Les traversiers naviguant dans l'Atlantique, le Saint‑Laurent, les Grands Lacs, le lac Winnipeg et l'Arctique de l'Est devraient se référer à l'adresse suivante :
http://www.ccg-gcc.gc.ca/folios/00026/docs/part-4a-2009-fra.pdf (p. 4-43)
Les traversiers naviguant dans le Pacifique et l'Arctique de l'Ouest devraient se référer à l'adresse suivante :
http://www.ccg-gcc.gc.ca/folios/00026/docs/part-4p-2009-fra.pdf (p. 4-38)
Transporteurs nationaux – les autorités de santé publique sont disponibles pour toute consultation concernant des épidémies ou des cas suspects de SG sur les véhicules ou les appareils de transport se déplaçant au Canada. Il est recommandé que les exploitants consultent, au besoin, l'autorité de santé publique responsable du territoire où ils s'arrêtent.
Il est recommandé que les personnes atteintes d'un SG qui doivent être transférées hors du véhicule ou de l'appareil de transport portent un masque chirurgical de haute qualité durant le transfert, s'il y en a et si elles le tolèrent.

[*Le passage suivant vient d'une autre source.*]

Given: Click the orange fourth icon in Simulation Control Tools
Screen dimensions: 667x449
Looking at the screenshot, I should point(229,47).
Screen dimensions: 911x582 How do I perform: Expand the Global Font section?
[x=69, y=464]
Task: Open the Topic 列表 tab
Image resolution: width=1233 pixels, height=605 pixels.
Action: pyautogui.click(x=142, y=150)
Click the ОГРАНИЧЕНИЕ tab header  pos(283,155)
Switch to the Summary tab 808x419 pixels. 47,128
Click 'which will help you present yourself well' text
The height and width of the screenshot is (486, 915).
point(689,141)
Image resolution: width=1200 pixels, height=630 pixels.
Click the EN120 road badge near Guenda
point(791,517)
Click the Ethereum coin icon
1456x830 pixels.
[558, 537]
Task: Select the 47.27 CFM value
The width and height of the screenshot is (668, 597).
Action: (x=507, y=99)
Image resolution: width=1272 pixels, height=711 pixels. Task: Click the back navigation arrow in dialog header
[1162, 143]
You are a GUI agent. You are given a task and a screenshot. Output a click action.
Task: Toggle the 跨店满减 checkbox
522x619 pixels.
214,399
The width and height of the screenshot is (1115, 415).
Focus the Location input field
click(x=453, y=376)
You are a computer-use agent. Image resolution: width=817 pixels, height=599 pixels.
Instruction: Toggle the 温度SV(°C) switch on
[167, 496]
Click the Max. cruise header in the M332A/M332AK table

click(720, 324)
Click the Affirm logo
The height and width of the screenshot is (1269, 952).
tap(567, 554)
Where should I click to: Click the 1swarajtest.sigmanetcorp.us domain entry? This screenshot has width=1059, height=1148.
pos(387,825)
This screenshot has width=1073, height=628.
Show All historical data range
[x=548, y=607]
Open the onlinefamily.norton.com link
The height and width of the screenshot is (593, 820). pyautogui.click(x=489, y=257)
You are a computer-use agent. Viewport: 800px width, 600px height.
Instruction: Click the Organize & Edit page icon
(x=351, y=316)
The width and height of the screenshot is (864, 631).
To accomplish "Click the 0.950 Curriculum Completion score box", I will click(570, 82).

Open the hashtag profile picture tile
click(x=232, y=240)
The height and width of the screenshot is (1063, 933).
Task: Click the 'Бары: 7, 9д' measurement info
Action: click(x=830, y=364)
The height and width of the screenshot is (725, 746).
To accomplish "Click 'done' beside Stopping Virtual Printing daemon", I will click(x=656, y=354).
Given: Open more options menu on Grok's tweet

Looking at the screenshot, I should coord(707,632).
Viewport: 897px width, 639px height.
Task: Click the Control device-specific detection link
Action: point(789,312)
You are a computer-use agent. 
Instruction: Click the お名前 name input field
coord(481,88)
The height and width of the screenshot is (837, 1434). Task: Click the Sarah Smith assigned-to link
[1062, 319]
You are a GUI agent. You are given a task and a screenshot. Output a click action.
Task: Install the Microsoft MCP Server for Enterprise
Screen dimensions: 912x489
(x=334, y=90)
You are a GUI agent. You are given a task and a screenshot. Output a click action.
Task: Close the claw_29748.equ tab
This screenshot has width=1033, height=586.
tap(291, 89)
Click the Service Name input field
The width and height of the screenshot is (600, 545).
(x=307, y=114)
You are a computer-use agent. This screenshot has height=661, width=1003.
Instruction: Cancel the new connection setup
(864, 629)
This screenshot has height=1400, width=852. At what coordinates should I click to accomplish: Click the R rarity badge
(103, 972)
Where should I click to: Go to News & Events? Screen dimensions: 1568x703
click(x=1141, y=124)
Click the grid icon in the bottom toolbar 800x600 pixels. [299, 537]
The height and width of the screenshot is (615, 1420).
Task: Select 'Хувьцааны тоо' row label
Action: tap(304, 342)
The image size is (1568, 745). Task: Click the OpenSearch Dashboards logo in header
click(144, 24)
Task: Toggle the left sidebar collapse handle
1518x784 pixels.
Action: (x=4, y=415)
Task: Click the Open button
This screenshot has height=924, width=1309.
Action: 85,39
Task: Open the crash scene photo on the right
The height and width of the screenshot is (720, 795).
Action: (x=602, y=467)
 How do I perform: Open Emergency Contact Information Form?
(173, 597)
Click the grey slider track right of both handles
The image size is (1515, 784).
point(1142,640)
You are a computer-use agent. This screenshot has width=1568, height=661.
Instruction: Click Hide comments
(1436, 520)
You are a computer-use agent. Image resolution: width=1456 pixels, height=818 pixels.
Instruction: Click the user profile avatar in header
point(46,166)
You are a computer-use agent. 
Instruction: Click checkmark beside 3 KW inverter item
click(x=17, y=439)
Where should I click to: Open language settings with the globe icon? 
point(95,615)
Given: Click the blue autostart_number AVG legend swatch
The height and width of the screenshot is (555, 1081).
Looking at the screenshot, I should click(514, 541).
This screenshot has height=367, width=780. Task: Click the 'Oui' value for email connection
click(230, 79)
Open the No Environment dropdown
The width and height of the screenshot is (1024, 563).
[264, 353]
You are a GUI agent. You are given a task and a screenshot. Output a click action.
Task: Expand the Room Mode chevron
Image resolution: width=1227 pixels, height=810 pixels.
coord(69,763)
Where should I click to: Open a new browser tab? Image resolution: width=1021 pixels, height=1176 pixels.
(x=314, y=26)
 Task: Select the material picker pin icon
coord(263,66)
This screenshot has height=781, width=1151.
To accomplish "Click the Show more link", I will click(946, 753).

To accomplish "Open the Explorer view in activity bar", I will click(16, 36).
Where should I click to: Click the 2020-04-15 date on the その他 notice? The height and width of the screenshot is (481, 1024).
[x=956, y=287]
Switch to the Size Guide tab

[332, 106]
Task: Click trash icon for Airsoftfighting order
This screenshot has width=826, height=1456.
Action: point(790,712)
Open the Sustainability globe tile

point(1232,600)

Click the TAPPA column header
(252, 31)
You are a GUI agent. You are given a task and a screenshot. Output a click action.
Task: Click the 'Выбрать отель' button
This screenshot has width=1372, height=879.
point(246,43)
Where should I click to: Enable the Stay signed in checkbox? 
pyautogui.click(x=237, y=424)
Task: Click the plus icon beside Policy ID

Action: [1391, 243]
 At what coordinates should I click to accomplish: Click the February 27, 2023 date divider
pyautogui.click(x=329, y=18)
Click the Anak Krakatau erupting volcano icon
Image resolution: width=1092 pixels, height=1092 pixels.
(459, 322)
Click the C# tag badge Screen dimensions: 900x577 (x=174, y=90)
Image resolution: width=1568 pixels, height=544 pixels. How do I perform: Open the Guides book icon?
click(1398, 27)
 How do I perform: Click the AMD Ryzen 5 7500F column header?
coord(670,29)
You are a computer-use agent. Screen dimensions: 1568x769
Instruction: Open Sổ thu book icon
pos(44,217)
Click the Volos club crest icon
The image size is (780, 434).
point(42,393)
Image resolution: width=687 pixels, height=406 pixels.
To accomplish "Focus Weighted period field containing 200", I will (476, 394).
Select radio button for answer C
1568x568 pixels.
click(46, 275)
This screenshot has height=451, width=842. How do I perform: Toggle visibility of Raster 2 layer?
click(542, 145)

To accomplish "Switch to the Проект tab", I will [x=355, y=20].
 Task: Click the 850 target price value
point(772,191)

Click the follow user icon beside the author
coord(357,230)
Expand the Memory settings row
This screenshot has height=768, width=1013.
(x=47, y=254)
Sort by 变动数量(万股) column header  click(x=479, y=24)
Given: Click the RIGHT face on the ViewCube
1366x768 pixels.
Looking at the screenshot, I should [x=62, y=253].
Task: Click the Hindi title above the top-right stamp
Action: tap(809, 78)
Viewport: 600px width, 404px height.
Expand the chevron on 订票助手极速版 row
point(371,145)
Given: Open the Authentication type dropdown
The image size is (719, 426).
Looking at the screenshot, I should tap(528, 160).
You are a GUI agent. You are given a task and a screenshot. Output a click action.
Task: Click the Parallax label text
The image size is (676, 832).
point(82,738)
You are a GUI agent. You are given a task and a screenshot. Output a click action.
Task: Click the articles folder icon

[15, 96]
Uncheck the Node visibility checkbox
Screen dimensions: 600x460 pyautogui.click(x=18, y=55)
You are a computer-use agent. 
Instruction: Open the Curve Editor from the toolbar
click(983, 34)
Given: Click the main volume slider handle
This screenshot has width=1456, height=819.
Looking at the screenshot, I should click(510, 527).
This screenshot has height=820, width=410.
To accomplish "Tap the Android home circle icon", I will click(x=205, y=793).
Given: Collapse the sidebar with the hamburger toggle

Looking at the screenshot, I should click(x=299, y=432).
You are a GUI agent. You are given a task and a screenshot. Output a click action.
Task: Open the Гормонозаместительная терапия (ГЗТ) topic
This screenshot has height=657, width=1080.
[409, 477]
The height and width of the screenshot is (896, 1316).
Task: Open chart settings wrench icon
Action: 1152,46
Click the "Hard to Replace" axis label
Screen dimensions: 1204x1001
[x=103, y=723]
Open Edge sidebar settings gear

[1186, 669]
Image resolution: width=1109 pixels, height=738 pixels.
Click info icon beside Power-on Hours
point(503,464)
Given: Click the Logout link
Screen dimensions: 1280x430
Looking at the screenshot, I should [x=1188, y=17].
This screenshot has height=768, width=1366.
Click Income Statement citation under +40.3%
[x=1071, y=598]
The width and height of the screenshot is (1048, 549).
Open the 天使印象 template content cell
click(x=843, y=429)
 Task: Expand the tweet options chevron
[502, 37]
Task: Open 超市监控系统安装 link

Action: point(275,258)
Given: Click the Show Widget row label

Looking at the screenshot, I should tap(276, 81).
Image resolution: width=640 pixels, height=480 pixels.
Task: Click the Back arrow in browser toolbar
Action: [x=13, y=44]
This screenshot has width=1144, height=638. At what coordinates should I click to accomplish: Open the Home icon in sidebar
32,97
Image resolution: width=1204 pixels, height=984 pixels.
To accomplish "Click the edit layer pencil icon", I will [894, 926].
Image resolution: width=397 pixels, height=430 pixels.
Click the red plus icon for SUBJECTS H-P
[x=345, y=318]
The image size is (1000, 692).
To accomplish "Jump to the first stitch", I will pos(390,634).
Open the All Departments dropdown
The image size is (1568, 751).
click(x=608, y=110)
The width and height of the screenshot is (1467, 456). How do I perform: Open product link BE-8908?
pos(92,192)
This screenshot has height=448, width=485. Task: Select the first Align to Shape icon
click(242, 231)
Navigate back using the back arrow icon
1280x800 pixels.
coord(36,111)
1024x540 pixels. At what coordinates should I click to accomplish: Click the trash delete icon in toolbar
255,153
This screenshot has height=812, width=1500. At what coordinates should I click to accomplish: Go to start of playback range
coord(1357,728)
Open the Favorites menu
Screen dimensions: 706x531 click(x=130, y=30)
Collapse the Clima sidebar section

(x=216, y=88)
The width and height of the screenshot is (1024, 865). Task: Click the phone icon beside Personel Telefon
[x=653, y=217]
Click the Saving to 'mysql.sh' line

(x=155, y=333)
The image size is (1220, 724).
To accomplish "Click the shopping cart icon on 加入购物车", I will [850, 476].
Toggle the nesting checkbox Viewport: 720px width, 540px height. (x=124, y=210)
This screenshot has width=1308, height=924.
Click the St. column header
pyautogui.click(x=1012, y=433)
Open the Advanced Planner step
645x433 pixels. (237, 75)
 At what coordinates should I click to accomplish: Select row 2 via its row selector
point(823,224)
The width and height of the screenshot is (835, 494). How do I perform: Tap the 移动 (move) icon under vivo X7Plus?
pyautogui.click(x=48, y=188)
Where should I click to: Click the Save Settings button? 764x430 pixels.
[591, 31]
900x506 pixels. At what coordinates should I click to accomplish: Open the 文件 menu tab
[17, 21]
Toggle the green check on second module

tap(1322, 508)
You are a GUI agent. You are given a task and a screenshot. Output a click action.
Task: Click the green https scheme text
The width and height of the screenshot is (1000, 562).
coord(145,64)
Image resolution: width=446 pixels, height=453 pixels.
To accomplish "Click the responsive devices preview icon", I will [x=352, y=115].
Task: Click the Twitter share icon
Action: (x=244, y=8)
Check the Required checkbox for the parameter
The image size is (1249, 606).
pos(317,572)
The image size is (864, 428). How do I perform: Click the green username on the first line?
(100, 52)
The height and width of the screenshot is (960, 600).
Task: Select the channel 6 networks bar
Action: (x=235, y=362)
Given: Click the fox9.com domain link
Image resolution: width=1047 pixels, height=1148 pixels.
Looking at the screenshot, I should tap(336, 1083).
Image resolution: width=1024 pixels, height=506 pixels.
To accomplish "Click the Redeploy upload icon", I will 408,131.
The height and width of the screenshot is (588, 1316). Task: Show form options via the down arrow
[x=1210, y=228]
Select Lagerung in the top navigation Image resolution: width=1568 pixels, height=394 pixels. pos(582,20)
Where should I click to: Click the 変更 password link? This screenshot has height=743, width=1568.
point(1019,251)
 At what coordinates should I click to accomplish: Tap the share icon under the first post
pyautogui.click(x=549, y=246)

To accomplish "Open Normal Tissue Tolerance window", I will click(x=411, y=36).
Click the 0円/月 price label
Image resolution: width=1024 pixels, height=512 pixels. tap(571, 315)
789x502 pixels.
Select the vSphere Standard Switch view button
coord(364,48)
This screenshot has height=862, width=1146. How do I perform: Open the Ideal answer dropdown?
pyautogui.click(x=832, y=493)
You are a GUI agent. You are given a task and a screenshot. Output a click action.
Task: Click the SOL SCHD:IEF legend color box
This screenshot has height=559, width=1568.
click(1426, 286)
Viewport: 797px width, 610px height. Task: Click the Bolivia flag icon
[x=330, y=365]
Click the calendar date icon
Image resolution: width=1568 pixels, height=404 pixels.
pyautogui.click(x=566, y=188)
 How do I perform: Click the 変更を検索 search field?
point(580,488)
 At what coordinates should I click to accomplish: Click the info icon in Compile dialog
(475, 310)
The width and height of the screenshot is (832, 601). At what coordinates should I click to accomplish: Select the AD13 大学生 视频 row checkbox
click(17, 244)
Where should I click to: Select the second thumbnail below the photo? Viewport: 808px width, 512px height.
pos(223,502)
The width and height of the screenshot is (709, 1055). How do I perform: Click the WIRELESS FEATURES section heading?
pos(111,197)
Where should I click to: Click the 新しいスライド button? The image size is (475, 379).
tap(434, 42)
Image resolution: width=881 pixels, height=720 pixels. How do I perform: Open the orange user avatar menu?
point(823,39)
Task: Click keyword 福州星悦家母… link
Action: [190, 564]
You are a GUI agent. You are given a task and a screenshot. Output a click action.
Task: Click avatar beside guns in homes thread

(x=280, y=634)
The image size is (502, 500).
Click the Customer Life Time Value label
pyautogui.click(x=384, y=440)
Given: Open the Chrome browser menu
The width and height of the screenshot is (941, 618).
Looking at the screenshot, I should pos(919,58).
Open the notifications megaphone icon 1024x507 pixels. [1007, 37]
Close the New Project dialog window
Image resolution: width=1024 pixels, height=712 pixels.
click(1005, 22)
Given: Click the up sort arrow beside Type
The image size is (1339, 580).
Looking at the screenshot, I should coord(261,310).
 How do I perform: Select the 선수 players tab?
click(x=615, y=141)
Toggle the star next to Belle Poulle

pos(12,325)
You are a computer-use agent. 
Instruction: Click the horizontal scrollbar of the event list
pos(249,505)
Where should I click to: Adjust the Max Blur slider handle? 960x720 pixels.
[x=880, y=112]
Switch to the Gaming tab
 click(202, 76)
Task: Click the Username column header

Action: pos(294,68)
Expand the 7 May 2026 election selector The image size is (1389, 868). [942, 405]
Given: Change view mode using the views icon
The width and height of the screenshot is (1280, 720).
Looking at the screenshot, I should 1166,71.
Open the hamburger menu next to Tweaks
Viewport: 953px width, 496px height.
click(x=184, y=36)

Les membres de l'équipage qui participent à un transfert devraient respecter les recommandations énoncées dans la section ci-dessus intitulée Prise en charge des passagers et des membres de l'équipage présentant un SG.
Il est recommandé d’élaborer un plan de débarquement, qui comprend l’organisation de voies de sorties sécuritaires et rapides à l’intention des personnes malades et des autres voyageurs ou membres d’équipage, afin de limiter la possibilité de propagation de l’infection.
Le terminal du véhicule ou de l'appareil de transport en commun et les services médicaux d'urgence devraient être avisés, comme il convient, qu'ils recevront un patient atteint d'un SG de sorte qu'ils puissent prendre les mesures nécessaires.